Thinking Critically About the Criminology of Sport

Monday May 29 1:30 pm to 3:00 pm (Eastern Daylight Time)
McLaughlin College-MC-109

Session Code: SOS1
Session Format: Regular Session
Session Language: English
Research Cluster Affiliation: Sociology of Sport
Session Categories: In-person

Critical criminology is much stronger today than when Taylor, Walton, and Young published their path-breaking book The New Criminology, and many new developments are destined to come. Still, except for less than a handful of progressive scholars, critical criminologists have ignored the connection between sport and crime. The main objective of this panel, then, is to provide a forum for sociologists to generate new ways of thinking critically about crime and deviance in sport. Tags: Criminology, Gender, Sport, Violence

Organizer: Walter DeKeseredy, West Virginia University; Chair: Walter DeKeseredy, West Virginia University

Presentations

Wesley Crichlow, Ontario Tech University

Critical Race Theory In Conversation With Sport

Employing Critical Race Theory (CRT) this conversation interrogates anti-blackness in the organized sport of hockey, highlighting how inextricable whiteness, white-supremacy and anti-Black is integral to this social institution.

Walter DeKeseredy, West Virginia University

Misogyny.Com: Male Collegial and Professional Contact Sports, Pornography, and Violence Against Women

There is a small but slowly growing literature showing that misogyny and rape culture narratives exist within elite male collegial and professional contact sports leagues. Such accounts not only influence payers to engage in harmful patriarchal practices, but they also encourage rape myth acceptance in the general population, especially among those who are frequent viewers of televised games. Rarely discussed by researchers, journalists, policy makers, and sports league executives and owners, however, is the fact is that pornography use is endemic to male contact team sports (e.g., ice hockey) and serves as a training guide for out-of-sport sexual assault and other variants of male-to-female violence. The main aim of this paper is to critically review the current state of social scientific work on the relationship between porn use and offline and online abusive acts committed by a sizeable number of men who play the most popular and profitable sports.

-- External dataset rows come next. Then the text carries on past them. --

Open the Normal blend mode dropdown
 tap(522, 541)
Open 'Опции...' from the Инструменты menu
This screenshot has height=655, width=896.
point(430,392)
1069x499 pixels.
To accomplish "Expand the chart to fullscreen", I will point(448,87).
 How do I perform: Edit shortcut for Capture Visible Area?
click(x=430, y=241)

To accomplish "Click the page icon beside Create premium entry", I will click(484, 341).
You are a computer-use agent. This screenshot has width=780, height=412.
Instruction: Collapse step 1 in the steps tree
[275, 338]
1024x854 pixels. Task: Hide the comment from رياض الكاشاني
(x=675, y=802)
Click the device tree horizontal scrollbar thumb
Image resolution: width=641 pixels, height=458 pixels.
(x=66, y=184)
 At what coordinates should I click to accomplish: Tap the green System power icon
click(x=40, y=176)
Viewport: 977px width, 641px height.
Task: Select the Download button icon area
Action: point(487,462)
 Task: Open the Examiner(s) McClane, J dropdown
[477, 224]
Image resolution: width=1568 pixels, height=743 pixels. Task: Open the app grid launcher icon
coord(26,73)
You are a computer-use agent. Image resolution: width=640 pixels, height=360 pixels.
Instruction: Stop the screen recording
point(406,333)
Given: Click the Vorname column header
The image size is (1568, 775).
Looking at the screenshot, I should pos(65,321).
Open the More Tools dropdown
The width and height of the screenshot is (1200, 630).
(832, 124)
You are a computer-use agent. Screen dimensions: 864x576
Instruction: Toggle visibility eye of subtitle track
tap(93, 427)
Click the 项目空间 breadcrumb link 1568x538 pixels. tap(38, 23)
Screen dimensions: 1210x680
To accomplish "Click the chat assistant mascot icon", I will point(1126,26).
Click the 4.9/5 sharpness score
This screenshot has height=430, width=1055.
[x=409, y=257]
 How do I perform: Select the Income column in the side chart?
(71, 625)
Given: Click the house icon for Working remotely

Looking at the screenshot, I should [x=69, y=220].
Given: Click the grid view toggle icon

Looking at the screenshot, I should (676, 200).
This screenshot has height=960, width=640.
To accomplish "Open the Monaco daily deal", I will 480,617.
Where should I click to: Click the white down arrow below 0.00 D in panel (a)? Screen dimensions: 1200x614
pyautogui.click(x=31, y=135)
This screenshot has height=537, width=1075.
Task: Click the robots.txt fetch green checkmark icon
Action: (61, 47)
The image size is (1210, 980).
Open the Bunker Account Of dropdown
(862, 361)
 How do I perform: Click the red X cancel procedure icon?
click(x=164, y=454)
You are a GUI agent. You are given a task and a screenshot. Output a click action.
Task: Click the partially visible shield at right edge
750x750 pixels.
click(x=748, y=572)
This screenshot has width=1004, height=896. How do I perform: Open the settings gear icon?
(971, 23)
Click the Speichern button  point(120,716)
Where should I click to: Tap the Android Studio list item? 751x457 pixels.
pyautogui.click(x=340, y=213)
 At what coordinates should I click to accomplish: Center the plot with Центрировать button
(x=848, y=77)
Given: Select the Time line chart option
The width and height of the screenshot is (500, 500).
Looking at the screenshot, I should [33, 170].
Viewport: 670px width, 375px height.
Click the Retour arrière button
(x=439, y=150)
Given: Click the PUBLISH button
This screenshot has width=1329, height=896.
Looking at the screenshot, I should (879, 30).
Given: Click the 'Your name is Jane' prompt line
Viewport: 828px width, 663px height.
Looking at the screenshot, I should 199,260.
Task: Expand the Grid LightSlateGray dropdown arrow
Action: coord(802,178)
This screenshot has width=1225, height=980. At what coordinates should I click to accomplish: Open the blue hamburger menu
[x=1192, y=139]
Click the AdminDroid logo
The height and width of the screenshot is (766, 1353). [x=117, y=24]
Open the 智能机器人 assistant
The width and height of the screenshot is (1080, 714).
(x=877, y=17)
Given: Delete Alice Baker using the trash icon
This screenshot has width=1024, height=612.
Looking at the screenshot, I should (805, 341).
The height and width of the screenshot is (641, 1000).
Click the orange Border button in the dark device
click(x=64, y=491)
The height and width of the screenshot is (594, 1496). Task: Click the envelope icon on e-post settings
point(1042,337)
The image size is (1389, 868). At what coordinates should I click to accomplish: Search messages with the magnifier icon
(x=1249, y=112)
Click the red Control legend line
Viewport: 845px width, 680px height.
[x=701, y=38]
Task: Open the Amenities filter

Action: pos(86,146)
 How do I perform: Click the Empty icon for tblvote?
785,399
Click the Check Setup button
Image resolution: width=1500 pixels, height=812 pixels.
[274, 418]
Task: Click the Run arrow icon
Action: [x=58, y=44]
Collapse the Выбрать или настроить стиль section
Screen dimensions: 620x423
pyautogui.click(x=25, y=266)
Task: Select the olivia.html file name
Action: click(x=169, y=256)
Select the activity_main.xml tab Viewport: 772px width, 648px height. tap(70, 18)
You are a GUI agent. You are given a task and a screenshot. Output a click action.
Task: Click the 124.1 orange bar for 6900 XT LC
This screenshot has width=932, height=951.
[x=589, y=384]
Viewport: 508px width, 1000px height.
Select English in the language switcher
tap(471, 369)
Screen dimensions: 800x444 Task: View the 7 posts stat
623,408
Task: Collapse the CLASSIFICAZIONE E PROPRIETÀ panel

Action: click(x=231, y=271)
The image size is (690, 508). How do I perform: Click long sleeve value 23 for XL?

Leah Oldham, West Virginia University

The Forgotten Truth of Violence Against Female College Athletes

Sexual assault has gained national attention, especially within higher education. Yet, scholars have neglected the experience of female student-athletes encounters with violence. The sports culture perpetuates and sustains violence against women, and female intercollegiate student-athletes are in higher proximity to victimization. This paper adopts the multilevel heuristic framework from Sutton (2022) to explain the violence against female athletes. I argue that the individual-level, interactional-level, and organization-level factors associated with violence against female college athletes explain the polyvictimization (i.e., sexual assault, stalking, sexual harassment, intimate partner violence (IPV) and similar offenses) experienced by female student-athletes. I present why the locus of future research must be on the violence against female student-athletes from peers, teammates, coaches, and others holding authority within athletics.

Daniel Sailofsky, Middlesex University London

Did the NFL start caring about women a lot more after Ray Rice? Probably not: White-Collar Deviance and Violence Against Women in Racial Capitalist Sport

From a zemiological perspective, organizations causing harm in their pursuit of profit is a form of white-collar deviance. In the case of professional sport and violence committed by athletes outside of the field of play, the structures of professional sport and the decisions made by organizations can impact not only the athletes involved, but the victims, potential victims, and society at large. Interviewing NBA and NFL front office members and journalists, I explore how teams in both leagues make player evaluation decisions regarding players who have been accused of criminality and violence against women, and to assess sport organizations and leagues’ role in the violence of athletes. Interviewees noted that the talent of the player, their ability to produce value for the organization, and the potential backlash from fans and media play a pre-eminent role in organizational decision-making. Paired with professional sport’s privileging of dominance and aggression by athletes, this talent and production-based sanctioning of players accused of VAW illustrates organizational, league, and racial capitalist sport structure’s complicity in continued acts of violence by athletes. Implications for contemporary conceptualizations of deviant leisure and white-collar crime are also discussed.